My lady friend is desperate for a job, sending dozens of applications daily. Her EI ran out in December and she will lose her house soon.
According to EI she is one of those “no longer looking for work” that they use to massage their numbers because they no longer send her benefits.
Times are more desperate than they appear.
Gary Peck’s comment above about the plight of his lady friend comes as no surprise at all to me. See also the comments in my previous postings. From what I have seen going on throughout my 30 years in Canada, the E.I. system is “broken” to a large extent, and so are the provincial social assistance systems. A system that arbitrarily classifies some people out of work as “no longer looking for work” or “dropped out of the labour force” – with no surveys and no analysis to justify such classifications as descriptions of the people referred to – is totally unsatisfactory because (a) it causes everybody to adopt incorrect and pejorative opinions about the people referred to, and (b) it automatically results in continual and massive understatements about the numbers of jobs actually needed to employ everybody who wants to work, thus ensuring that nobody realises the degree to which the performance of the economy falls short of the optimum. This in turn automatically leads to a lack of motivation on everybody’s part to do anything about the situation. This state of affairs in Canada is unsustainable – and a bloody disgrace at the same time, that Canadians should be ashamed of.

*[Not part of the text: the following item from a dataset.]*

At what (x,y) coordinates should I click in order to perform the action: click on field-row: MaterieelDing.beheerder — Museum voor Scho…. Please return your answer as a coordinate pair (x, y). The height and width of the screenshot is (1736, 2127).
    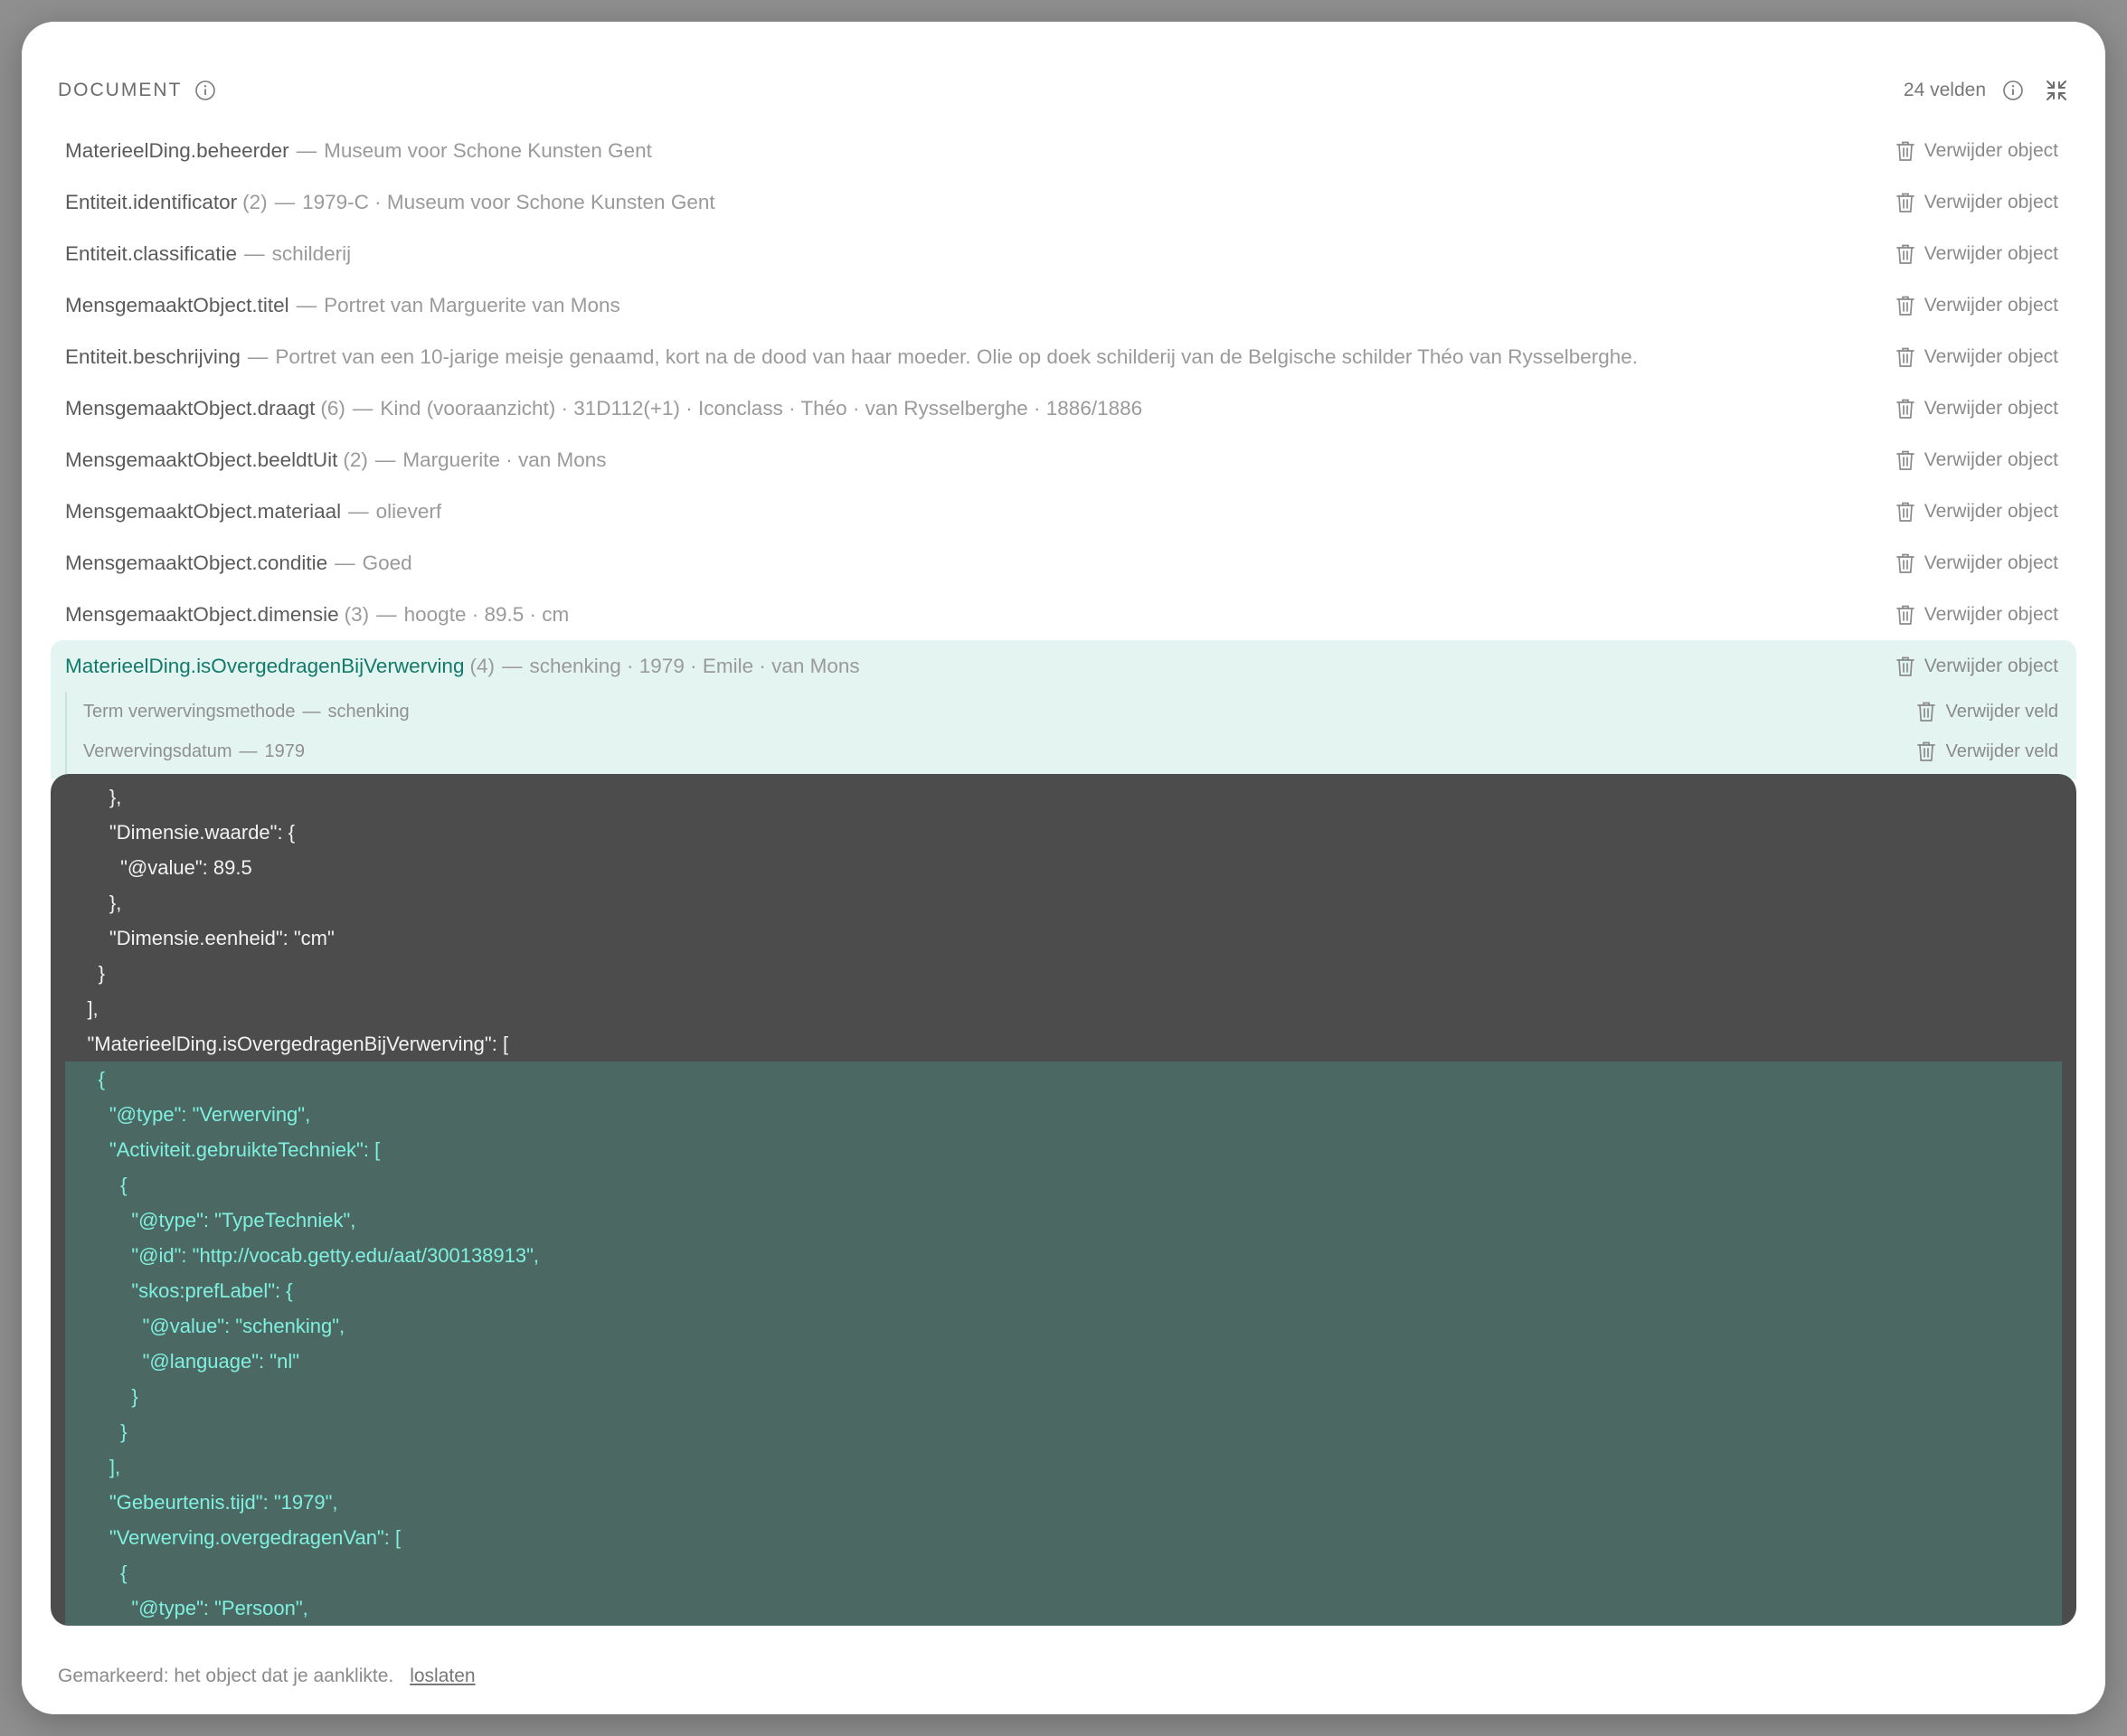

The problems connected with the economy in Canada go much deeper – even compared with what I said in my previous postings. There is a parallel set of problems with corruption in business accompanied by cover-ups on the part of those responsible for the corruption referred to. I posted something about this earlier today at:-
http://rabble.ca/news/2012/03/reimagine-cbc-canadians-come-together-think-big-troubled-times
– “Reimagine CBC: Canadians come together to think big in troubled times”
By Tyler Morgenstern | March 9, 2012
We have no option BUT to “….think big in troubled times….” – and stop others from trying to confine us all to little boxes with certain labels on them, just to suit their own administrative convenience and social prejudices.
I am a 55 year old with an engineering degree from an Ivy League University and I have been unemployed for almost 8 months. I have applied for about 50 jobs. Despite having solid references, I have yet to find work. What explanation would you offer other than age discrimination?